Standish Group Report: There’s Less Development Chaos Today

David Rubinstein
March 1, 2007 —  Software development shops are doing a better job creating software than they were 12 years ago, according to figures contained in the as-yet unreleased 2006 Chaos Report from The Standish Group.

The new report, details of which were previewed with SD Times, reveals that 35 percent of software projects started in 2006 can be categorized as successful, meaning they were completed on time, on budget and met user requirements.

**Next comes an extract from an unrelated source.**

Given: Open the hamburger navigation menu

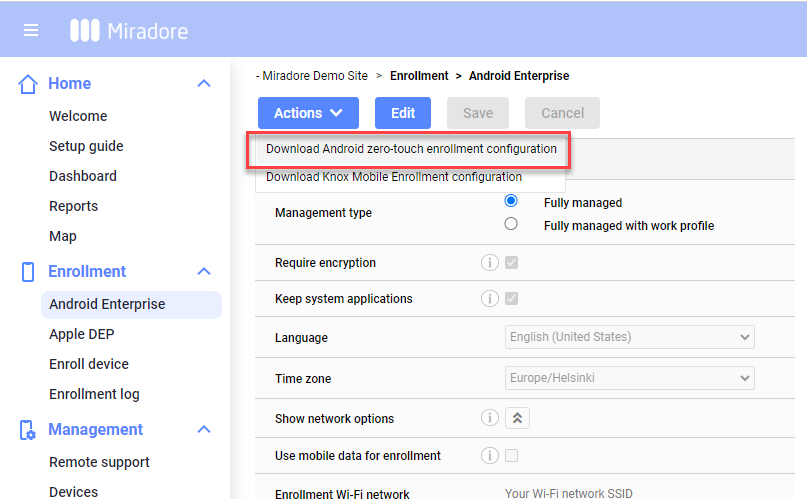Looking at the screenshot, I should click(31, 30).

This is a marked improvement from the first, groundbreaking report in 1994 that labeled only 16.2 percent of projects as successful; that report galvanized an industry of development tools vendors selling everything from requirements management solutions to modeling tools and turned software architecture into a cottage industry.

Further, the 2006 study shows that only 19 percent of projects begun were outright failures, compared with 31.1 percent in 1994. The 2006 report is the sixth published by The Standish Group, and chairman Jim Johnson said that with the exception of a lapse in 2004, “we’ve seen consistently better software projects.”

Projects described as challenged, meaning they had cost or time overruns or didn’t fully meet the user’s needs, declined to 46 percent in 2006 from 52.7 percent in 1994.

Johnson cited three reasons for the improvement in software quality—better project management, iterative development and the emerging Web infrastructure.

“There is better project management expertise and technique,” he noted. “Managers have a better understanding of the dynamics of a project.” Iterative development, Johnson said, makes it easier for people to get what they want. “Part of the education process [for iterative development] is that people are better able to articulate what they want out of a project.”

Finally, Johnson added that the emergence of the Web “plays a fairly significant role. The idea that you can get things out quickly and people can learn it, touch it and give feedback creates a more dynamic experience.”

The 2006 report also shows what Johnson called a stunning improvement in the metric used to measure project value. If the assets of a failed project can all be considered waste, in 2006, software value was measured at 59 cents on the dollar. In 1998, that figure was 25 cents on the dollar. “You can look at that as a 24 percent compound average growth rate since 1998,” Johnson said.

The 1994 report can be read at The Standish Group Web site (; the 2006 report is still being completed.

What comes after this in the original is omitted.